İç politika, uzunca süredir ilgi alanımdan çıktı. Kıbrıs sorunu, bizim Var Oluş Savaşımımızla doğrudan ilgili! Bu bakımdan -can bedence durdukça- ilgi alanımdan hiç çıkmayacak ama bu aşamada Kıbrıs sorunundan söz etmek ya da sorunla ilgili bir anlaşma beklemek bana “abesle iştigal” gibi geliyor.
Anlayacağınız, giderek ve yoğun biçimde, daha çok Türkiye ve Dünya siyasetlerini izler oldum.  Türkiye siyasetini kendim için izlediğimden bu sayfaya taşıma düşüncem yok! Dünya siyaseti ise bu günlerde Dünya’nın/insanlığın geleceği ile doğrudan ilgili!
Bir “Üçüncü Dünya Savaşı” söylemidir gidiyor. Dünya’da adını bir biçimde duyurmuş nice politikacı, diplomat, asker, istihbaratçı, siyaset bilimci, analist, tarihçi, gazeteci ve benzerleri yoğun biçimde “Üçüncü Dünya Savaşı” söylemi kullanıyor. Kimi “başladı,” kimi “zaten hiç bitmedi,” kimi “başladı başlayacak,” kimi “şu zaman ya da şu koşullar oluştuğunda başlayacak” diyor. Trump, 3. Dünya Savaşı çıkmaması için kendisinin ABD Başkanı olacak yeniden seçilmesi gerektiğini söylüyor. ABD’de mecburi askerlik benzeri bir geri dönüş konuşuluyor. İngiliz Başbakan’ı seçimi kazanırsa mecburi askerliğe geçileceğini açıkladı. Bütün Dünya’da ama özellikle Orta ve Kuzey Avrupa ile Uzakdoğu ülkelerindeki -değer verdiğim bazı analistlerin de kabul ettiği- “silahlanma çılgınlığı,” tarihin hiçbir döneminde olmadığı kadar çok ve delice! İnanılması zor  silahlanma ve savaşa hazırlanma çabaları da var Dünya’da! Savunma sanayiileri aldı başını gidiyor. savunma bütçeleri  hızla yükseliyor.
Savaş eğilimin, savunma sanayiinden/silah tüccarlığından beslenen para babalarının iştahını artırdığı, bu bakımdan bu sanayiin savaş eğilimlerini beslediği ve kışkırttığı, başka bir gerçek!
Sözün kısası insanlık/Dünya, felaketin eşiğinde!
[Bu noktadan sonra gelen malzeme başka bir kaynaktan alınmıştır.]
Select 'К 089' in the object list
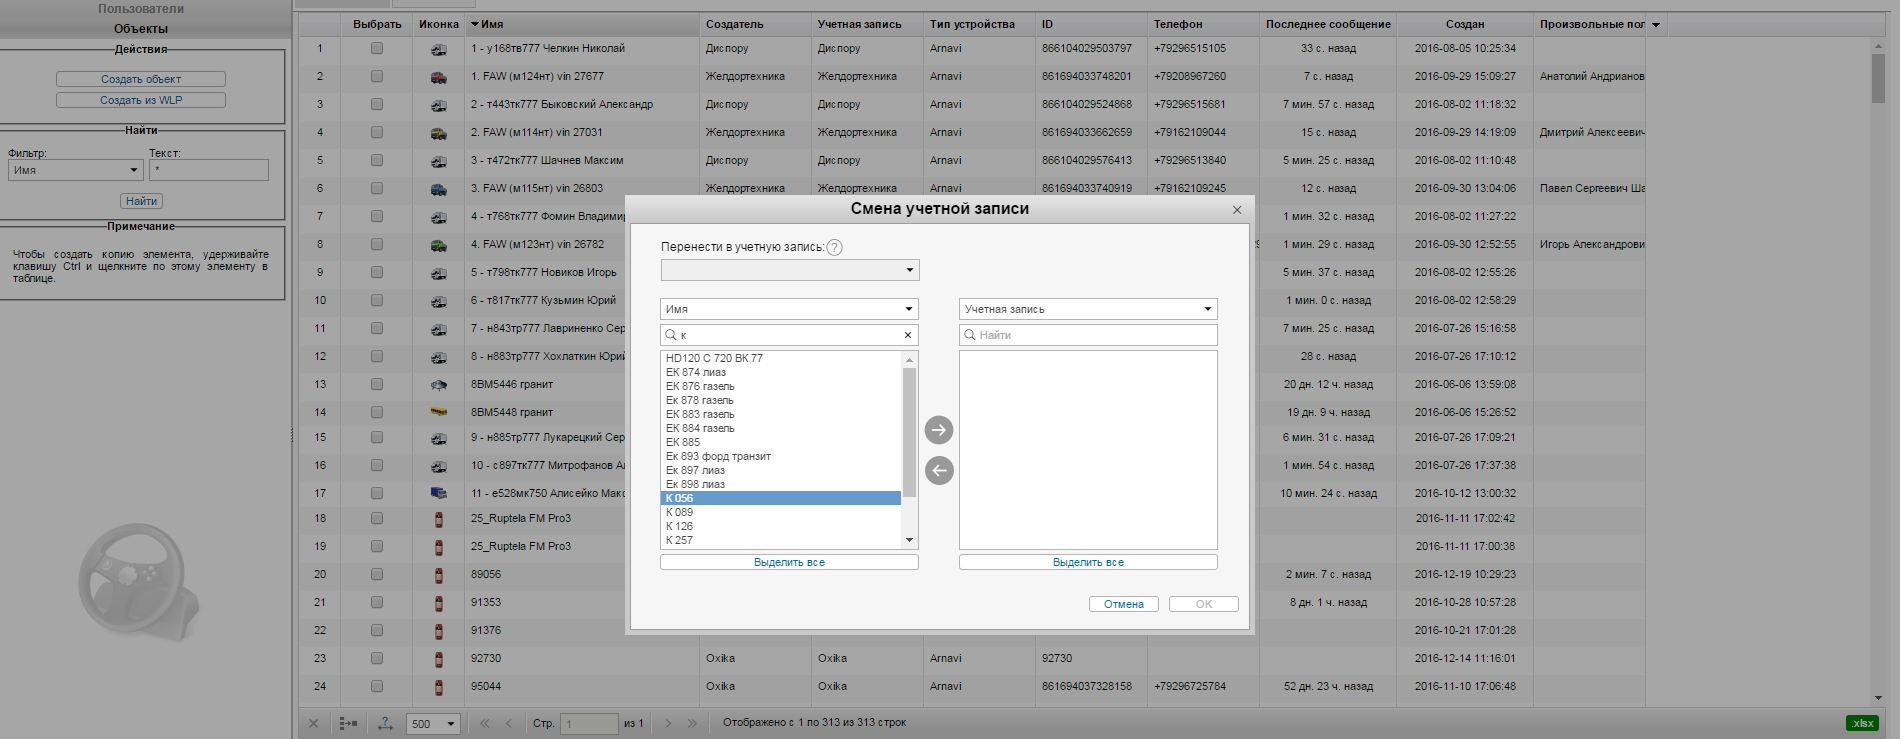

Özellikle nükleer silahların kullanılacağı bir savaşı düşünmek bile insanı çıldırtmaya yeter. Gerçi caydırıcılık gücüne dayanarak bir nükleer savaşın asla olmayacağını söyleyenler de var ama gelişmeler, böyle bir olasılığı devre dışı bıraktırmıyor.
Baksanıza Putin, Rusya tehlikeye girerse nükleer silah kullanırım diyebiliyor. Üstelik ikide bir tehditler/füzeler savuran, Kuzey Kore’nin insana “deli mi ne” dedirten diktatörünü de yanına almış. Hem de üçüncü kuşak bir diktatör! Dedesi Kuzey Kore’nin diktatörü idi. Yerine babası geçti, babasından sonra da kendisi! Erkek çocuğu olmadığı için onun yerine kızı ya da kardeşi geçecek deniyor. Ve bu, insana “deli mi ne” dedirten diktatör, nükleer silahlara da sahip!
Tilkiye tavuk kümesini emanet etme hikâyesi!

***

Tarih, dünyanın/insanlığın yok oluşuna bu kadar yaklaşıldığını hiç yazmamıştı. Bu kez yazma olasılığı çok çok yüksek!
İnsanlık, bastığı dalı kesmek üzere! Savaşın, bu teknoloji çağında boomerang olarak işlevleşeceğinin ayırımında bile değil! 
Çıldıran yalnız insanlar değil, Tanrılar da çıldırmış olmalı!